• **Required action**
Retype every record exactly. Skip the images.

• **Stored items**
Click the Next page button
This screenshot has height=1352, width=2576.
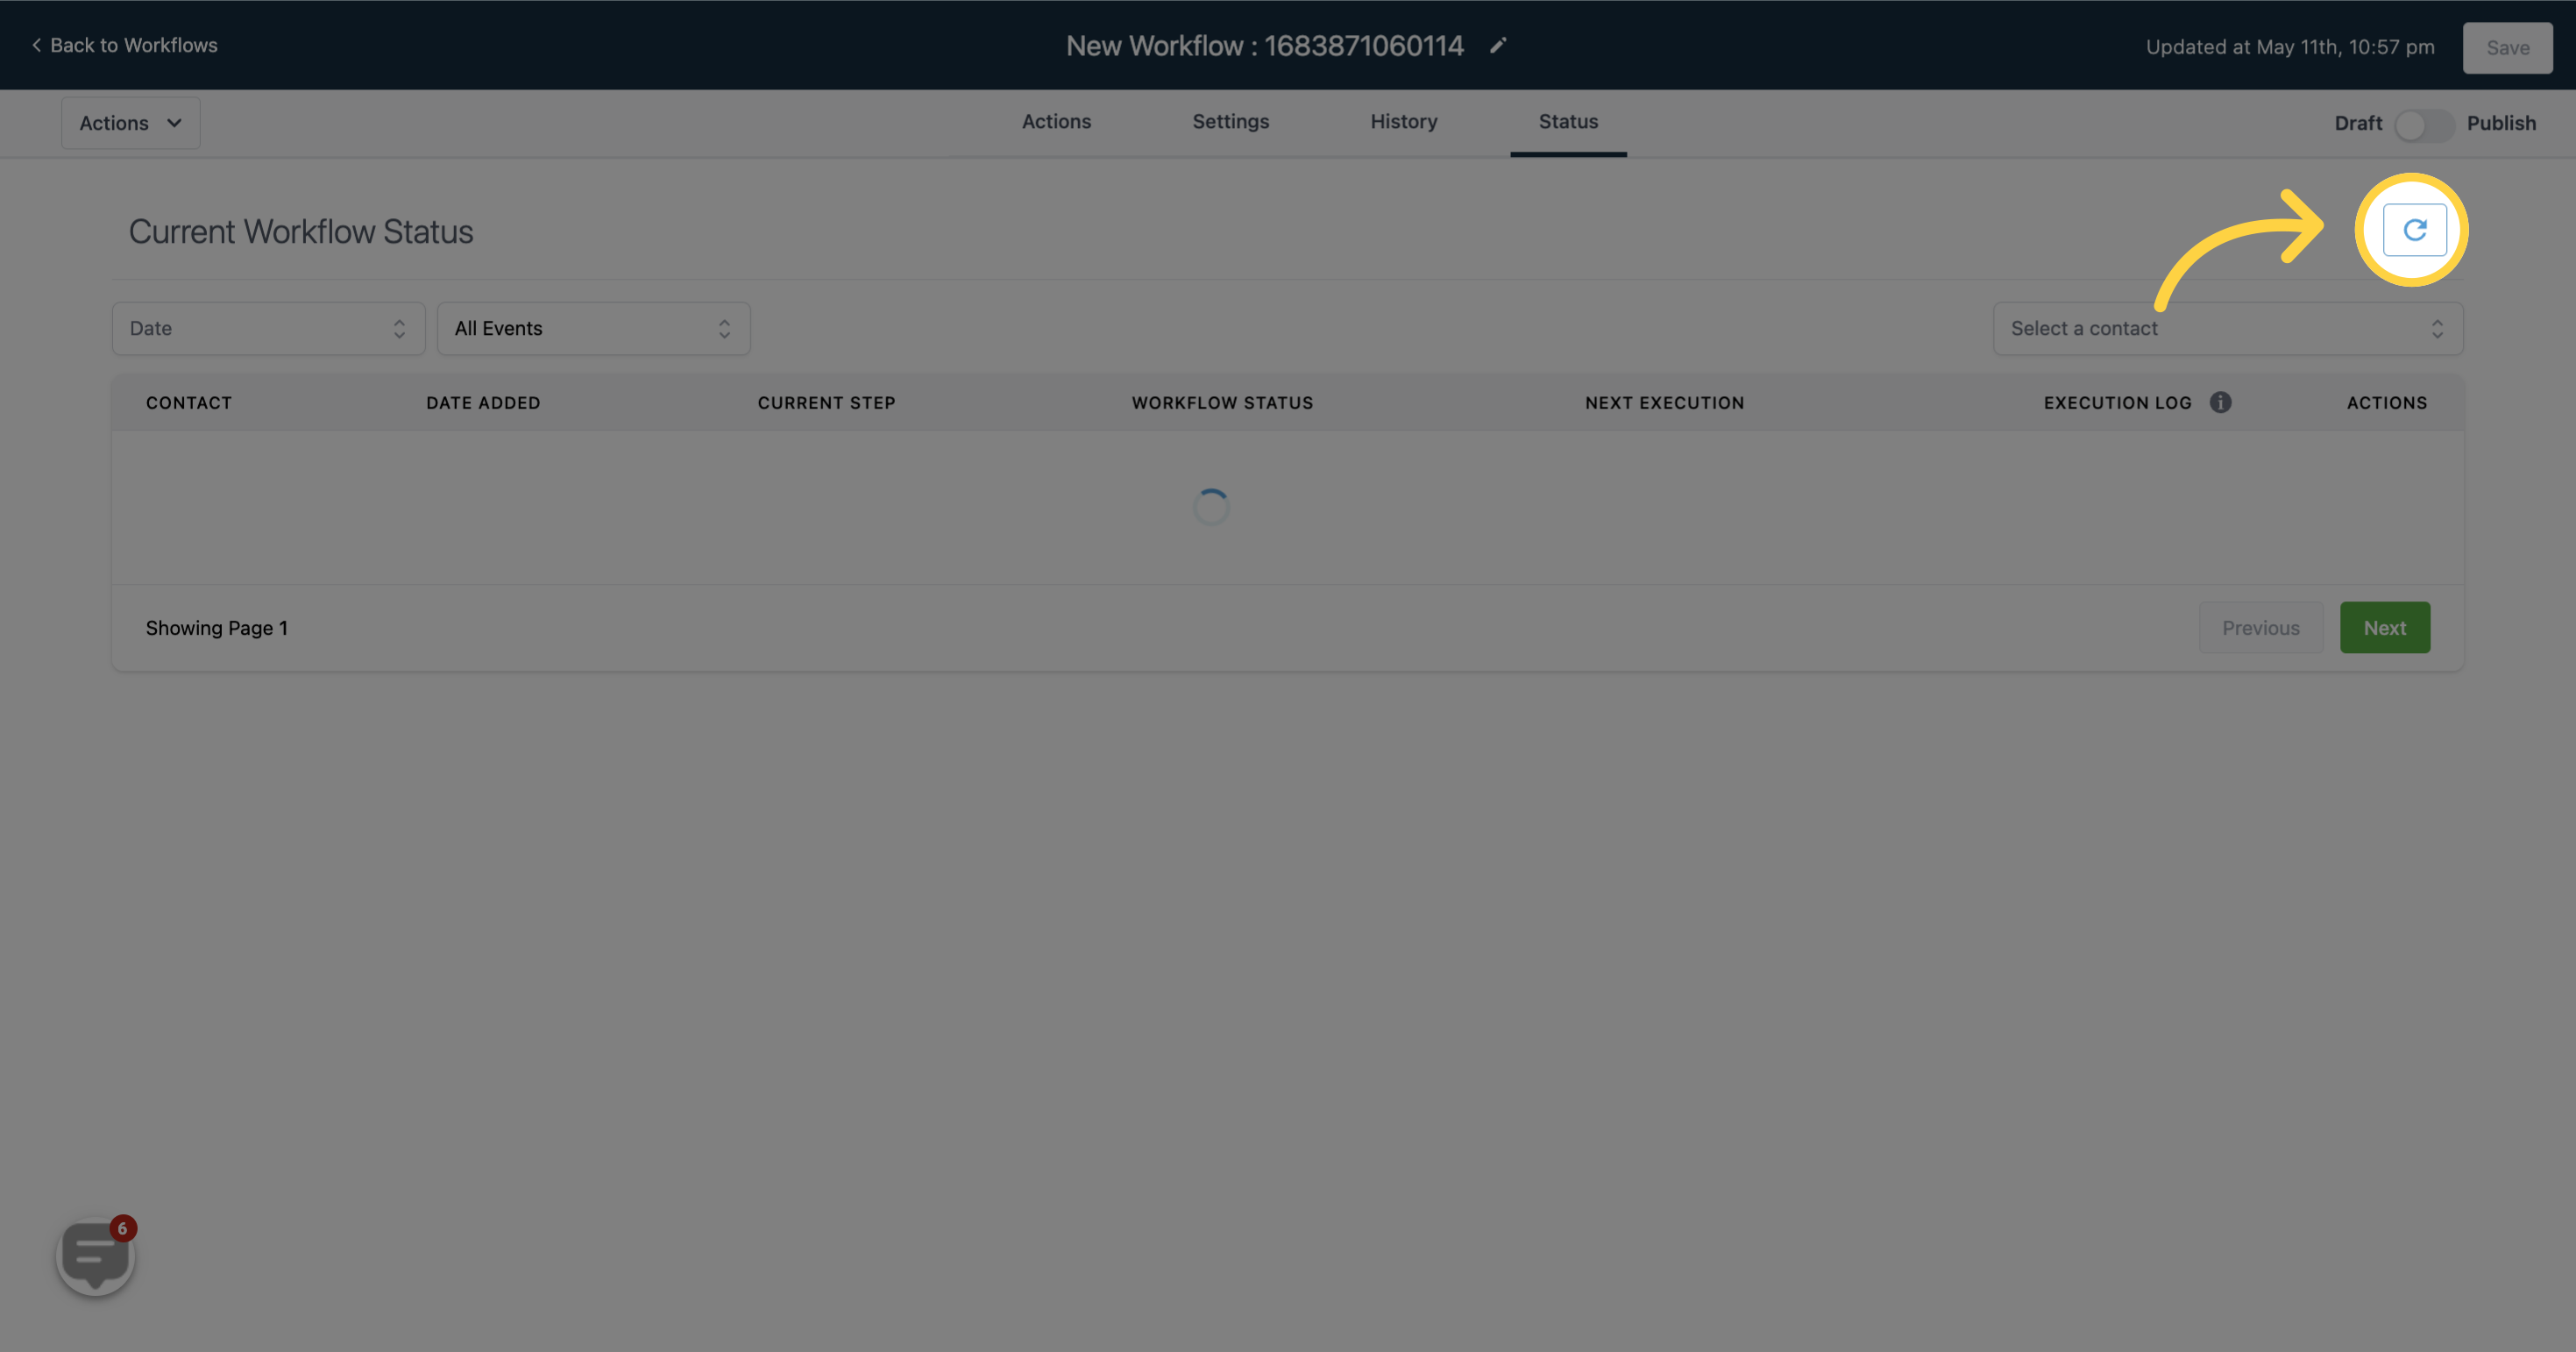point(2385,626)
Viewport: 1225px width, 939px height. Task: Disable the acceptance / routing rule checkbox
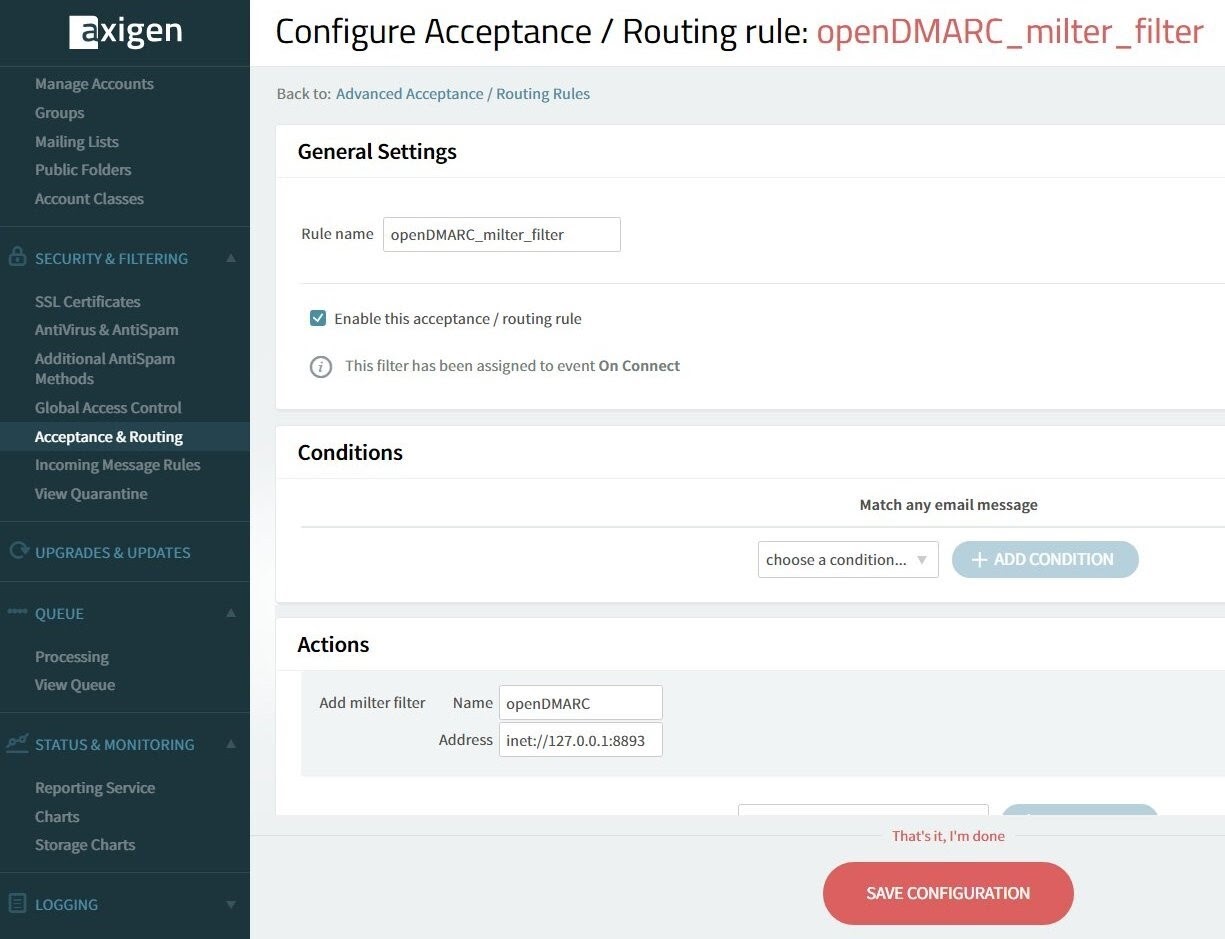tap(318, 319)

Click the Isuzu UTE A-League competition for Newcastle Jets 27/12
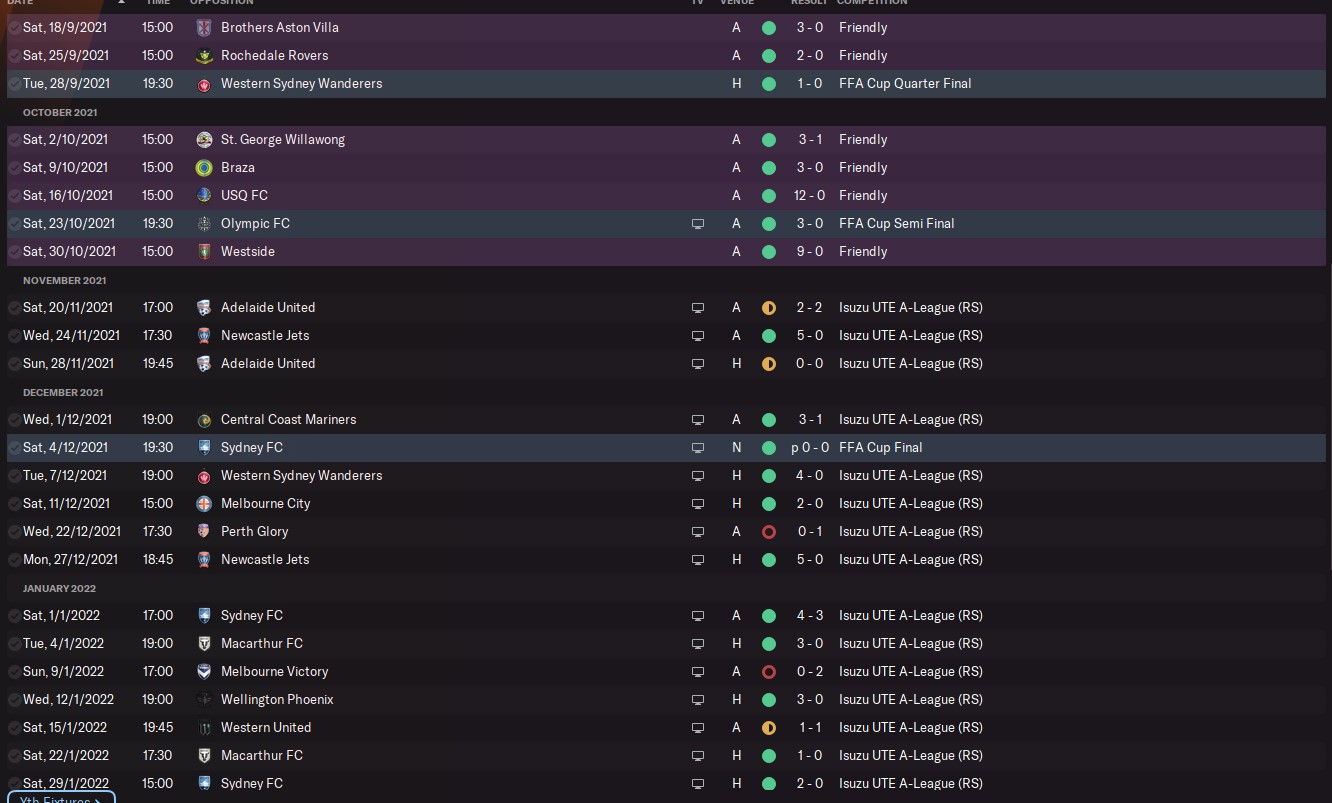coord(911,559)
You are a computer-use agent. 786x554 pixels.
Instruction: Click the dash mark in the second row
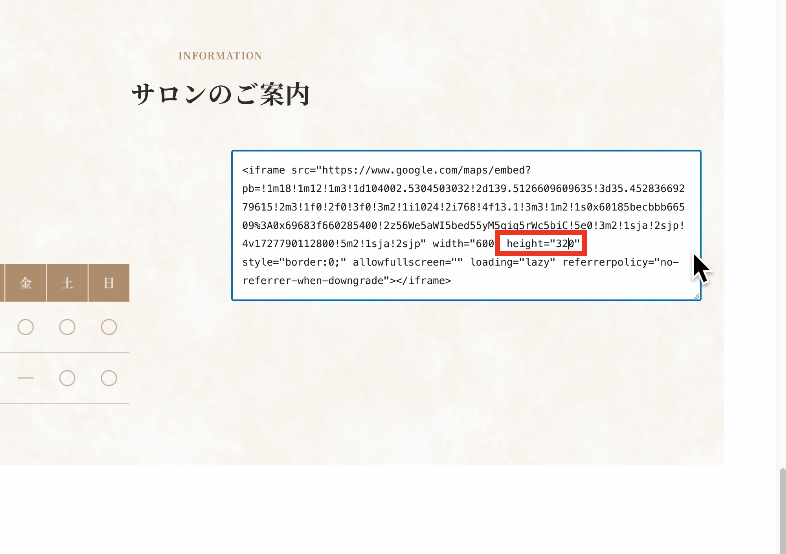point(26,378)
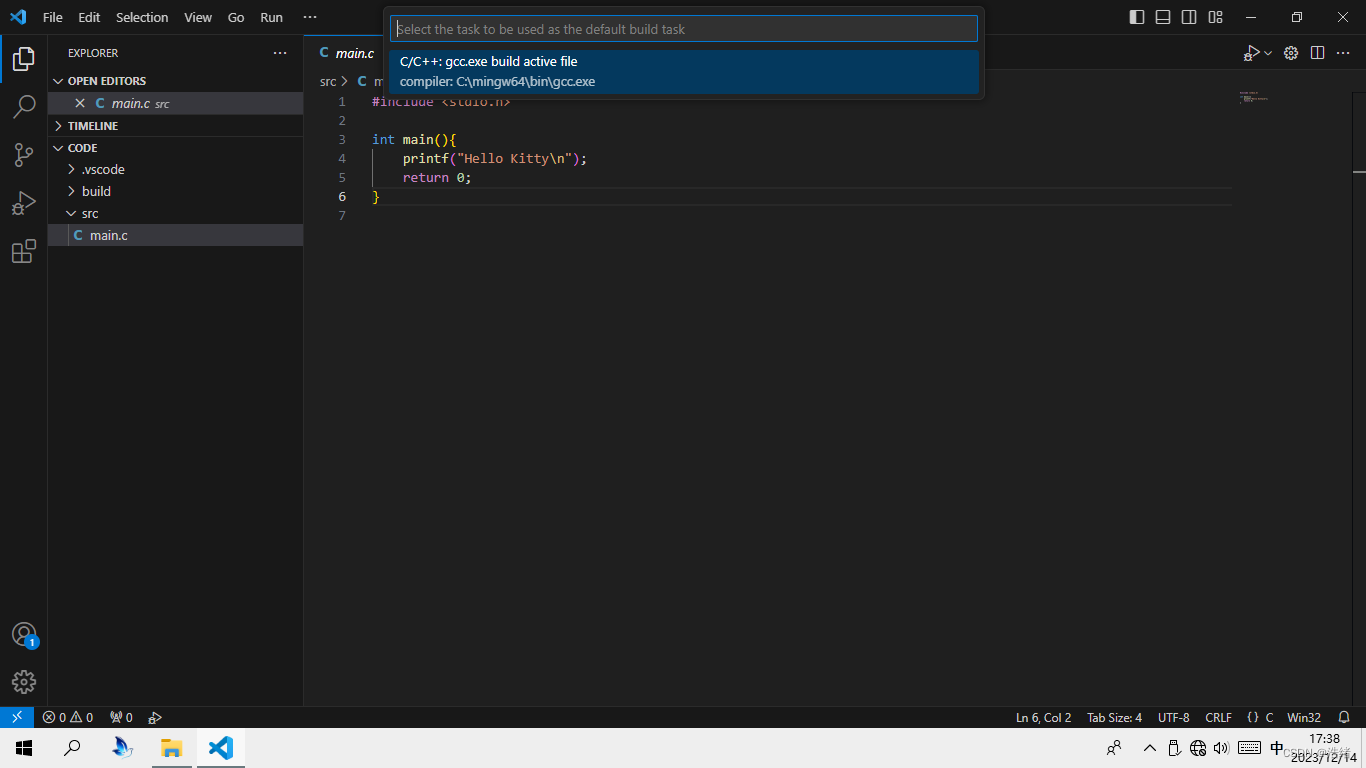Open the Accounts menu icon
The width and height of the screenshot is (1366, 768).
coord(24,635)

• **Exercise answer**
Click the Next page button
This screenshot has height=1352, width=2576.
point(2385,626)
Viewport: 1225px width, 939px height. Task: Disable the acceptance / routing rule checkbox
tap(318, 319)

Click the Isuzu UTE A-League competition for Newcastle Jets 27/12
coord(911,559)
You are a computer-use agent. 786x554 pixels.
Instruction: Click the dash mark in the second row
point(26,378)
Open the Accounts menu icon
The width and height of the screenshot is (1366, 768).
coord(24,635)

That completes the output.